Joyside Briancon viaggio in motocicletta
Salendo verso il col du Galibier.

Le Col e Col du Télegraphe ci accompagnano alla discesa a fondo valle, sia per proseguire l’anello attorno al massiccio delle Grandes Rousses sia per deviare verso una strada assurda che ho in mente di scovare.

Procediamo nel fondo valle schiacciato dalle pareti spioventi e mi cade l’occhio su una piccola chiesetta piazzata su un cocuzzolo a ridosso di quello che sembra uno strapiombo. Mi sta per partire il pensiero sulla mania cattolica di piazzare i suoi templi in posizioni sempre dominanti quando mi accordo che quella è la meta del nostro percorso: là sotto, dove mai penseresti fosse possibile, parte una strada che sarebbe meglio definire una mulattiera, fatta di continui tornanti a zigzag dove un’auto di medio cabotaggio occupa tutta la carreggiata e dove raramente riesci ad inserire la seconda, mentre sugli strapiombi a lato si cimentano gruppetti di scalatori ben attrezzati. Da lassù, poco prima di Grenis, si riesce ad avere una parziale vista d’insieme della strada, oltre a godere di un panorama bello come un plastico: le montagne, il fiume, l’autostrada, la strada e la ferrovia.

La rampa di tornanti a raggiungere Grenis

Salutata la quiete di Grenis, sbaglio strada e affrontiamo la salita verso il col du Glandon dalla parte sbagliata. Sarà vero?

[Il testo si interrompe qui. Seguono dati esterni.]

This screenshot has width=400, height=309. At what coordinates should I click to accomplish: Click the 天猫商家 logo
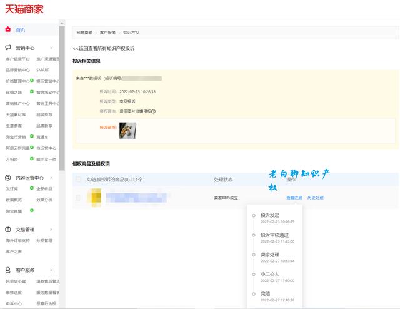coord(24,9)
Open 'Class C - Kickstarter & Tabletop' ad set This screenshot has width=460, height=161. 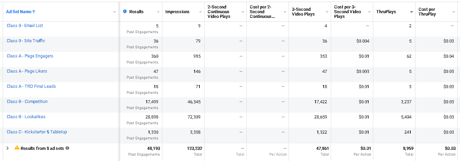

Questa salita dolce con il verde che ricopre tutto come un immenso muschio solcato da ruscelli a bordo strada è fiabesca e ci avvolge con i suoi profumi alternati tra sottobosco e erba tagliata condendo il pomeriggio di ogni ben di Dio,

sino alla cima del Col du Glandon, dove ci avventuriamo per un piccolo sentiero ad allargare il panorama orizzontale. Non siamo certo soli, ma l’atmosfera è talmente bella e serena da riempirti comunque di conquista. Da qui saliamo velocemente in andata e ritorno sul Col de la Croix de Fer per poi scendere a completare il giro in senso antiorario, puntando la risalita dell’altro versante del Col du Lautaret. La discesa in sincronia con quella del sole che stira le ombre e riscalda di giallo le cime è di grande respiro e piacevolezza, suggerendoci – visto l’orario – la sosta per la cena a La Salle, antico e pittoresco borgo ricco di ristorantini uno più grazioso dell’altro, dove dare l’assalto alla prima tipica fondue. Come primo assaggio, sia paesaggistico che culinario di questo spicchio di Alpi Francesi è una vera sorpresa.